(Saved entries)
###
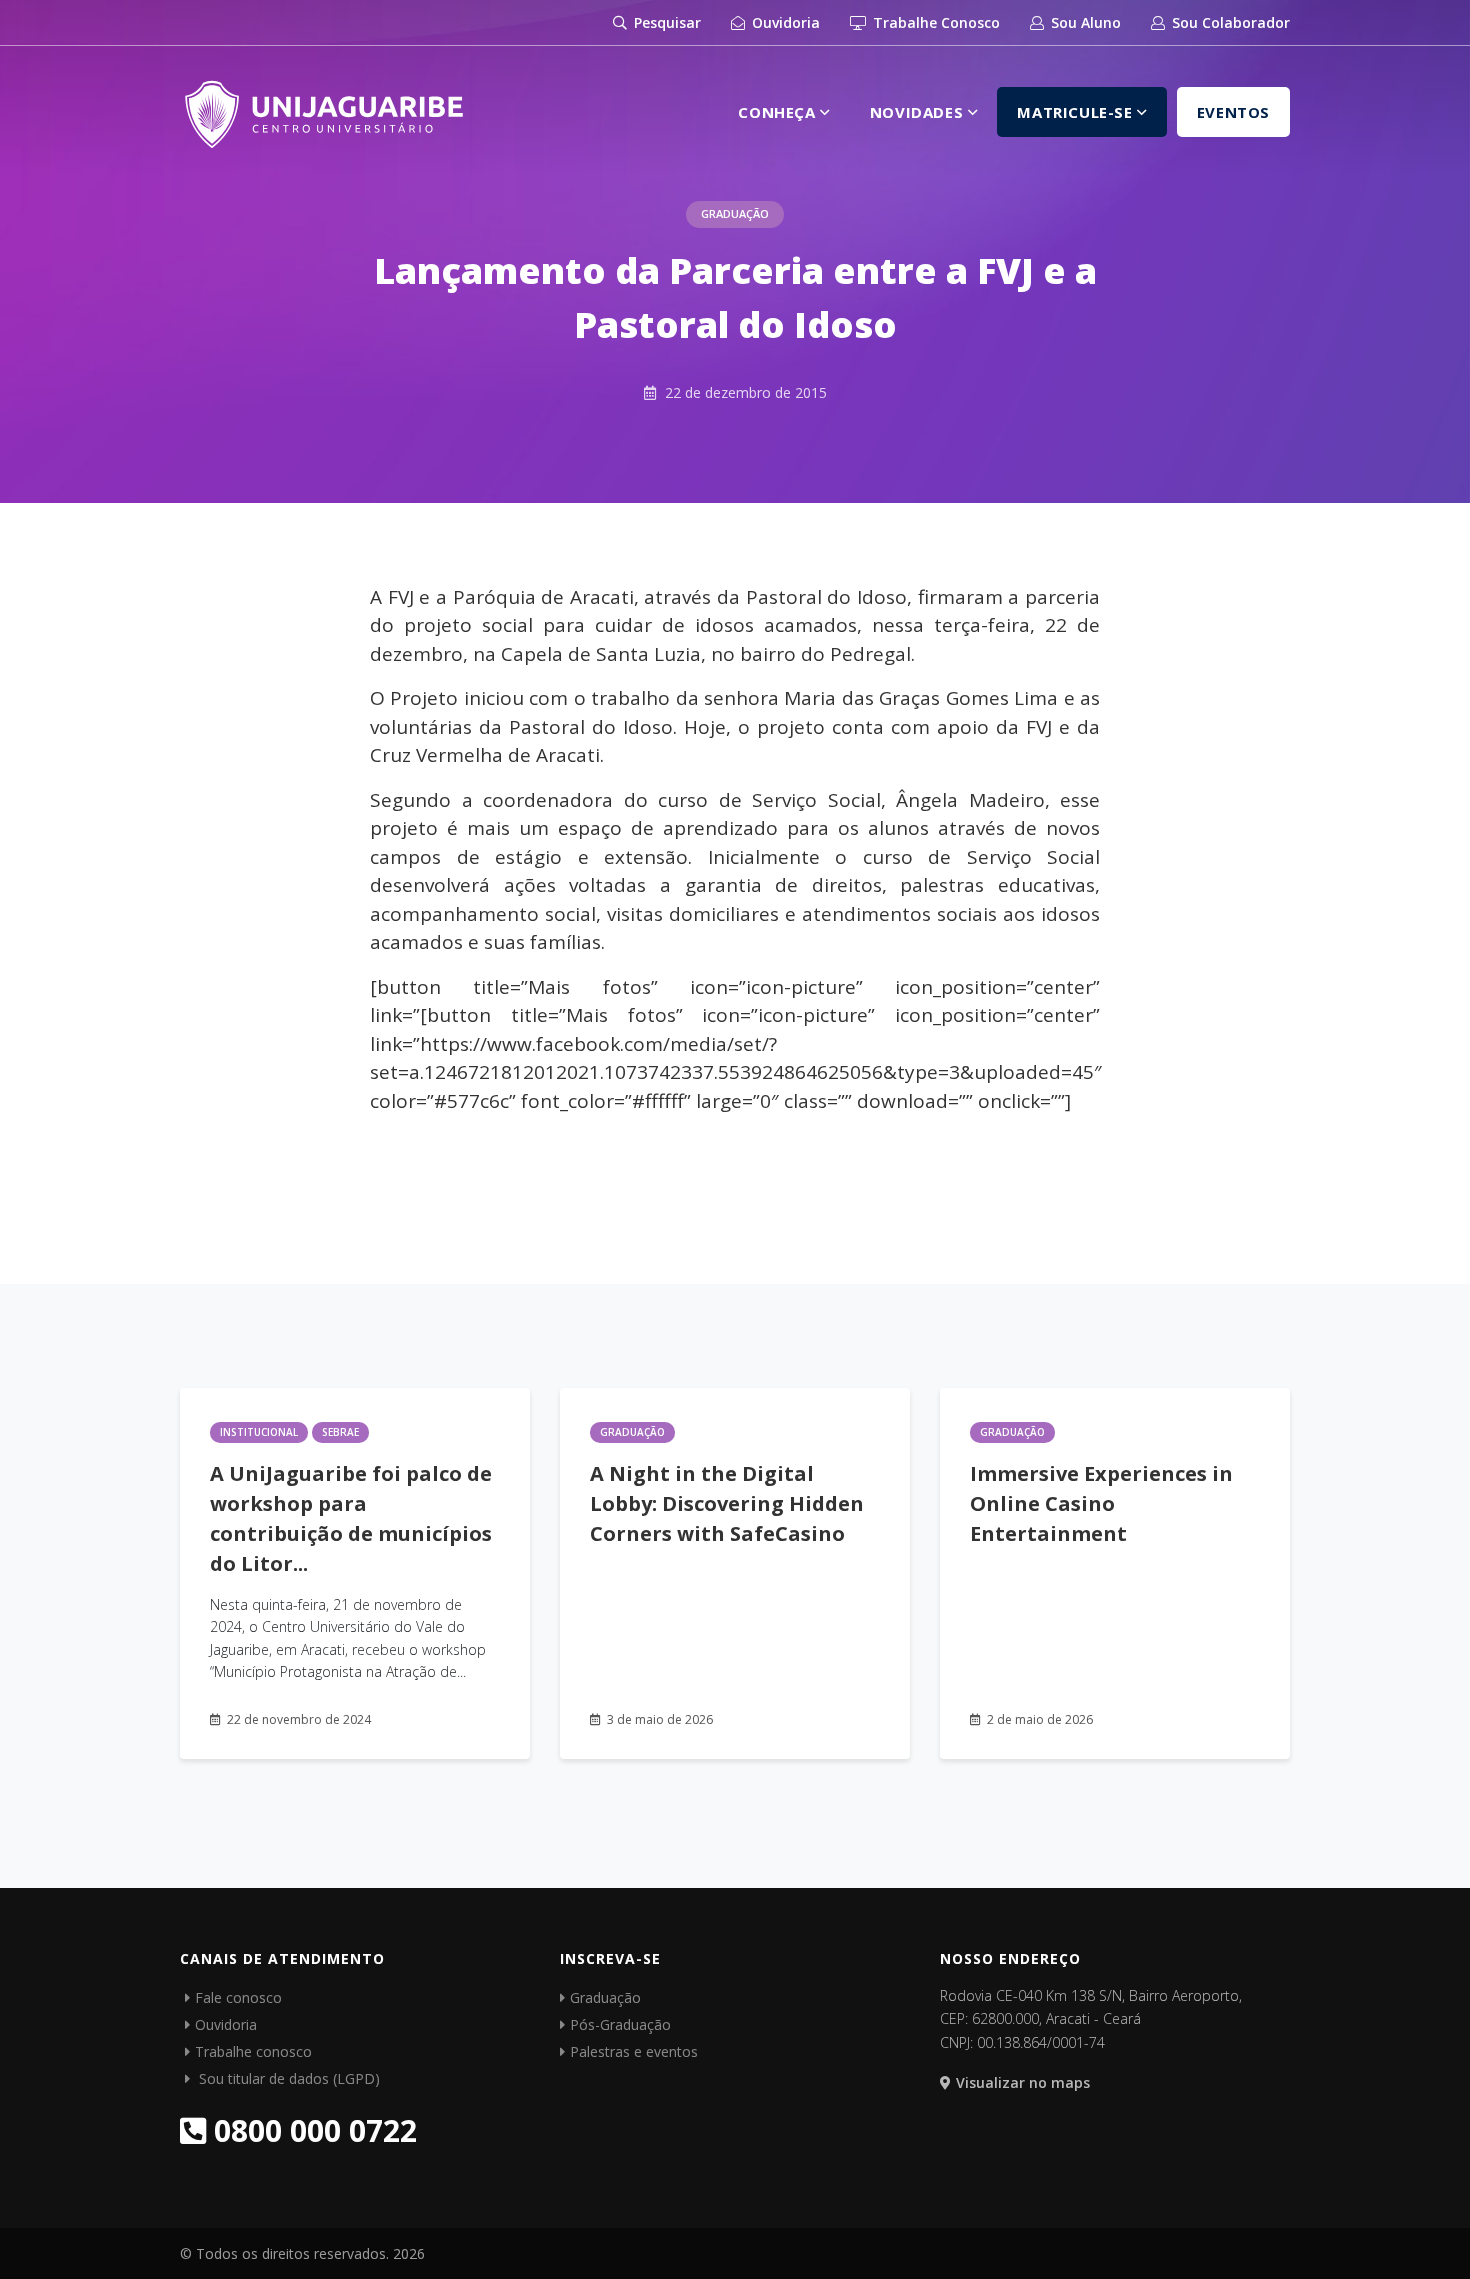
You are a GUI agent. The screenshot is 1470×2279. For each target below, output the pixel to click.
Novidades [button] (919, 112)
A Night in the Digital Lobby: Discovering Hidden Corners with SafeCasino (727, 1503)
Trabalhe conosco (253, 2051)
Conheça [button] (779, 112)
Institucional (259, 1432)
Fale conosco (238, 1997)
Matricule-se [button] (1077, 112)
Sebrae (340, 1432)
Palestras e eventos (634, 2051)
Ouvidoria (784, 22)
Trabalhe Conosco (934, 22)
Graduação (735, 213)
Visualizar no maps (1023, 2082)
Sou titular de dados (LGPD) (287, 2078)
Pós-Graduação (620, 2024)
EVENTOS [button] (1233, 112)
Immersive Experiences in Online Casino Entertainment (1101, 1503)
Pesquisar (665, 22)
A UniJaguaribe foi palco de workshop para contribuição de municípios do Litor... (351, 1518)
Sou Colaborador (1229, 22)
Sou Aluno (1084, 22)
###
:: Work order ::
State how many lines in the records above contain the word "Trabalhe". Write the number alone.

:: Exercise output ::
2